When we sold the house in Oakland, Anna Grace was a toddler, barely walking. I thought at that time that I had great difficulty keeping her things cleaned up, etc. I had no idea what "difficulty" really was. Since putting the house on the market I have had many adventures with Anna Grace, her toys, and trying to get the house ready to show.
For example….
Once got the house all cleaned up, got myself dressed, and (thankfully) decided to take one last look at the house before leaving. I found seven of Anna Grace’s dolls all tucked in up to their necks in our bed. (It looked a bit eerie… just seven doll heads staring at you). The bed hadn’t been in that condition just five minutes earlier.
Anna Grace discovered how to get a chair, push it over to the cabinet, scale chair and cabinet to obtain her paint and figured out how to open her paints…. all within 10 minutes of a family coming to see the house.
I get Anna Grace dressed, myself dressed and we’re ready to go. We’ve got five minutes to be out of this house before another real estate agent shows up. I see a flesh colored blur go down the hall but I pay no attention.
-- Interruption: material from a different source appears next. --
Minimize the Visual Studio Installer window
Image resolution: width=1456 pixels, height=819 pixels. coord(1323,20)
In my heart of hearts, however, something told me that things just weren’t right and I should check to see what AG was up to. I holler out to Anna Grace that it is time to go and I’m met at the back door by this child. This absolutely, 100% butt naked child who has left clothes and diaper strewn across my clean house.
These are all just examples of what happens when you’re selling your house and you’re home alone with a small child.
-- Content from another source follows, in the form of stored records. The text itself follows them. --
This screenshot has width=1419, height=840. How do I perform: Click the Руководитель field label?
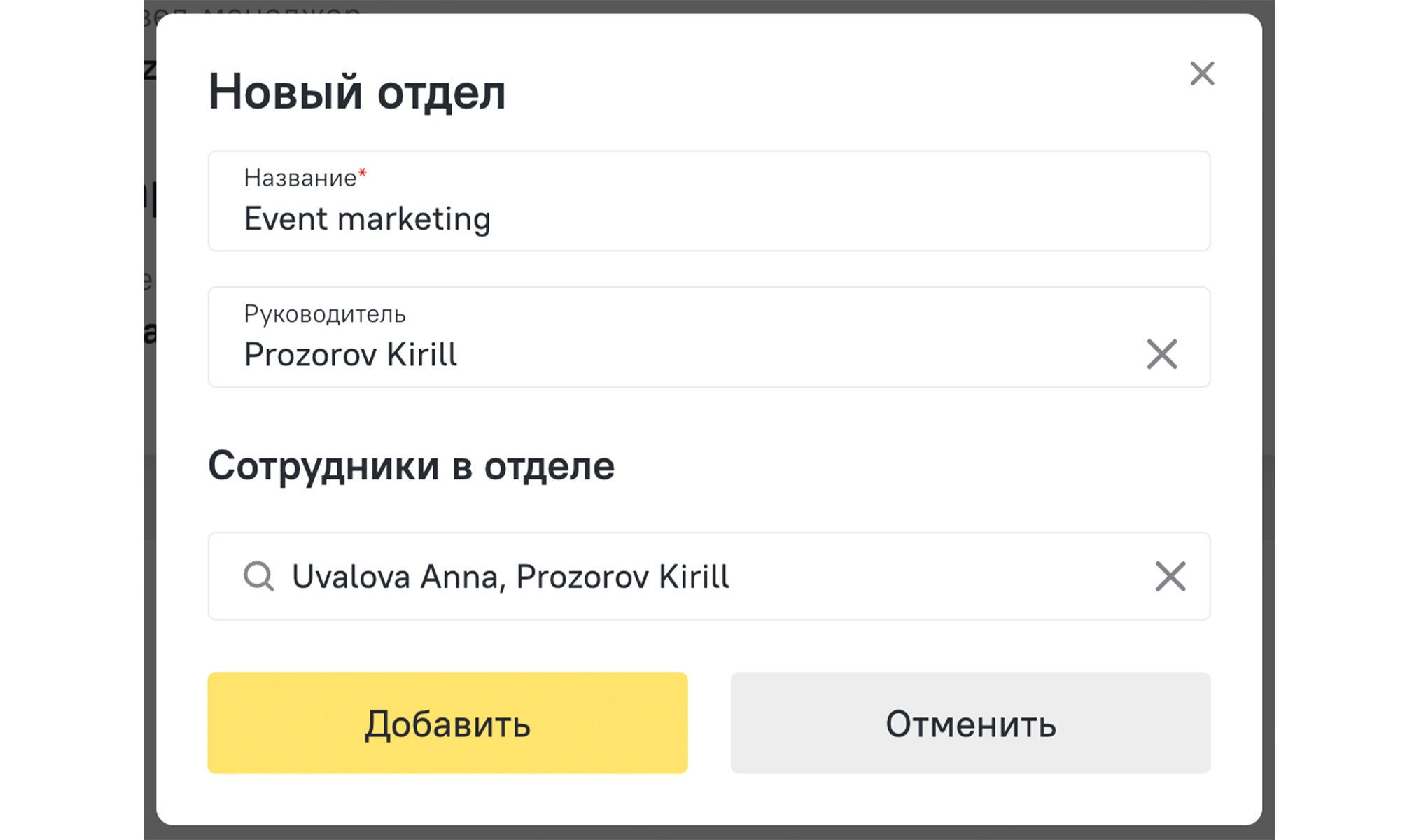[324, 314]
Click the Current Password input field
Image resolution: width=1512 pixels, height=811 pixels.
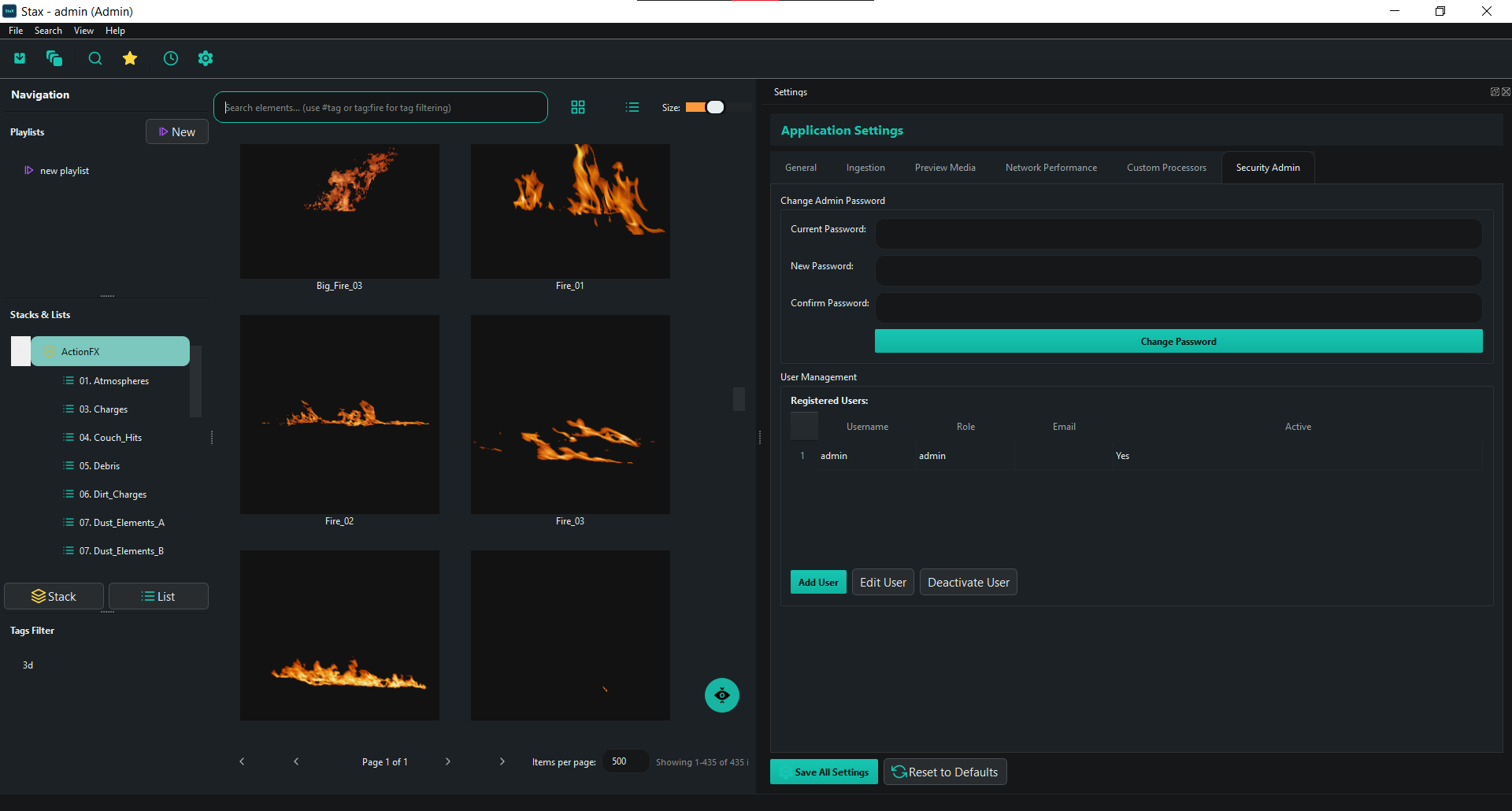(1178, 233)
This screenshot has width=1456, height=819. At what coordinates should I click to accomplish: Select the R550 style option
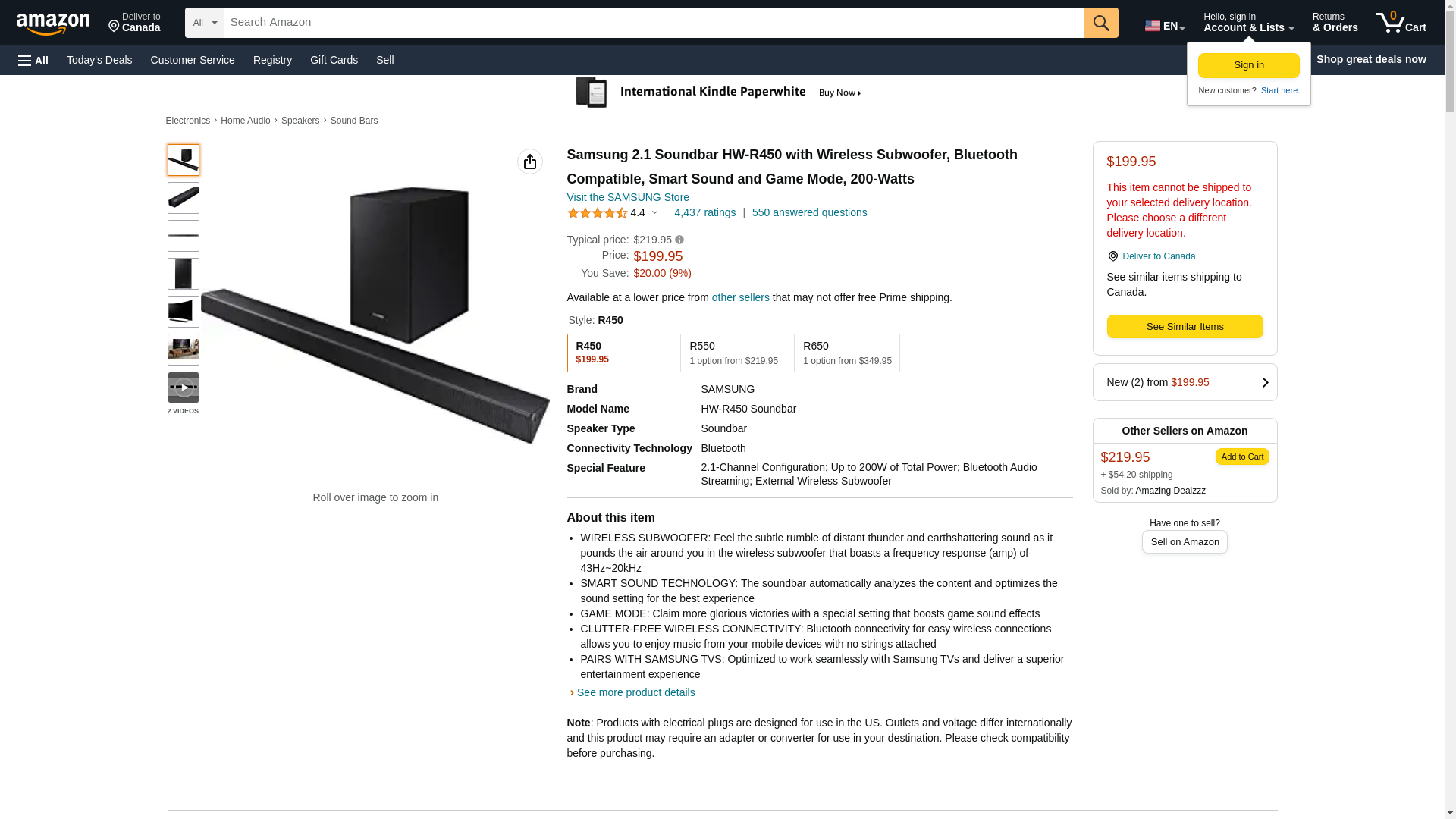[733, 353]
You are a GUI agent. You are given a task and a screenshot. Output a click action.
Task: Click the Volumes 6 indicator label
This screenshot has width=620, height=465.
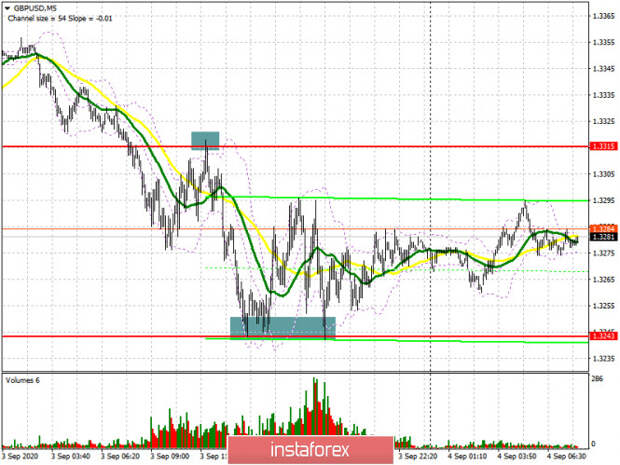(24, 380)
None of those, however, compare to today.
I was getting a package ready to ship out and Anna Grace had pushed her chair up to the sink and asked if she could play in the water. She often does this with no problems, just a small mess. So, since I needed a few minutes to think and pack this box, I said yes. I, in a moment of great wisdom, allowed a water faucet to babysit my daughter.
I pack the box and then head into the kitchen to get AG moving on to a new activity. As I enter the kitchen my feet begin to splash. There is close to a half inch of water on my kitchen floor, all over the counter tops and she found the stash of dish towels that she has now soaked. Just as I register what has happened, the phone rings. Real esate agent and potential buyer will be at the house in 40 minutes. Just. Kill. Me.
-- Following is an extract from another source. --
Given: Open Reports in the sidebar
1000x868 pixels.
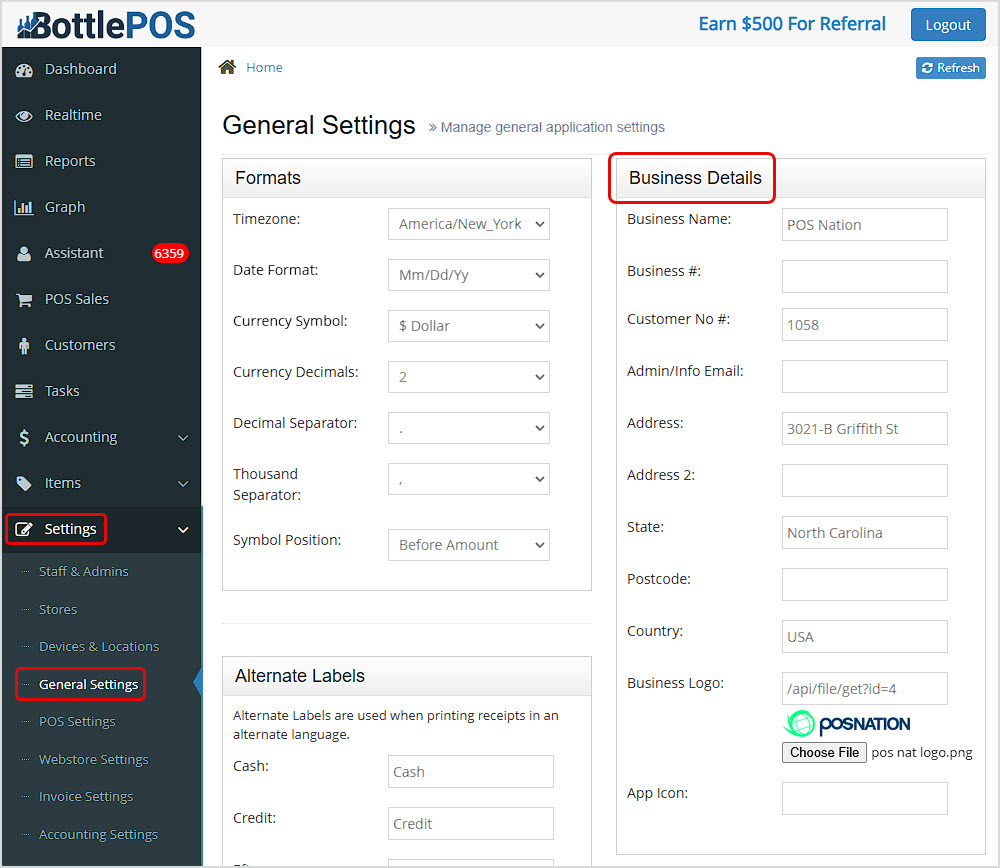Looking at the screenshot, I should point(70,161).
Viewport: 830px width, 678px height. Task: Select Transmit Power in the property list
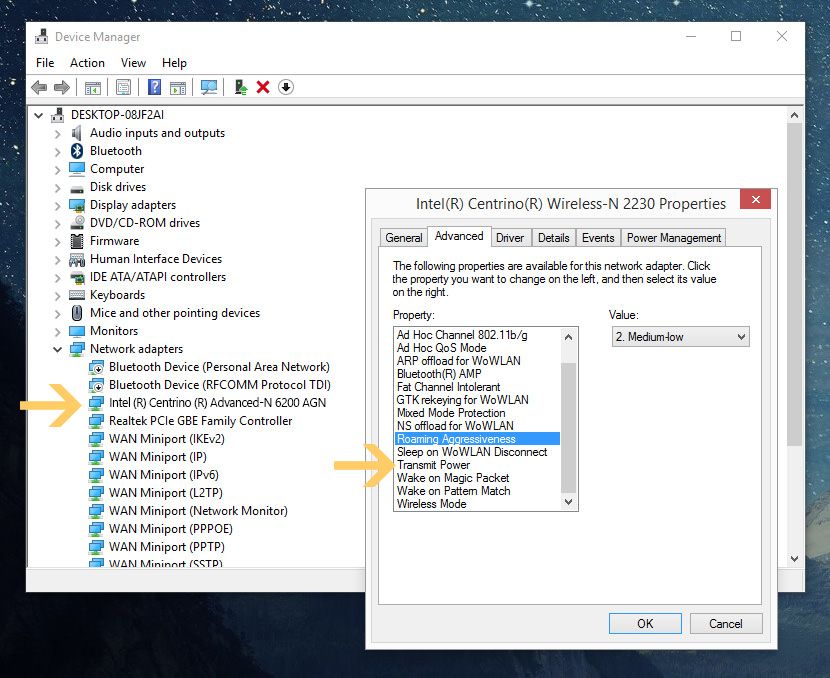pos(433,465)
I raced, and I raced and I raced. I didn’t fuss at AG. Afterall, her playing in the water was my brilliant idea. I tried to remain the developmentally appropriate parent, the understanding parent, etc. However, as AG began to get more and more toys out, toss her books around, etc all before I ever got the kitchen cleaned up…. I became stark raving lunatic parent. It wasn’t pretty.
We made it out of the house just as real estate agent was driving up the street.
The moral of this story? Well, choose whichever you’d like.
A. Water faucets do not make good baby sitters.
B. Never, ever, try to sell your house until all residents of the home are at least 10 years of age.
C. The yarn will never rebel against you but you can bet that your preschooler will.
D. All of the above.
Holy crud! That is some fun you are having trying to sell your house. I am so glad we did FSBO. Much more control. And make cookies. The smell really helps!!
And if you don’t have time to bake cookies (baking?? whats that?), put a pot of water on the stove and throw a couple of cinnamon sticks in to boil. It makes the house smell very inviting. Just don’t forget to turn the stove off before you leave the house. 😉
And I think the dolls tucked into your bed sounds cute, but you might have had to have been there.
My answer? “D”
When all those things happened in my life, I did not laugh. Now that they are going on in your life, I chuckle. When AG is 18 and you read about this in someone else’ blog, it’s your turn to giggle.
It’s the way it is.
I can offer little solace however I can say to you what mom’s have said to daughter’s since time immemorial…someday she’ll have a daughter JUST LIKE HER!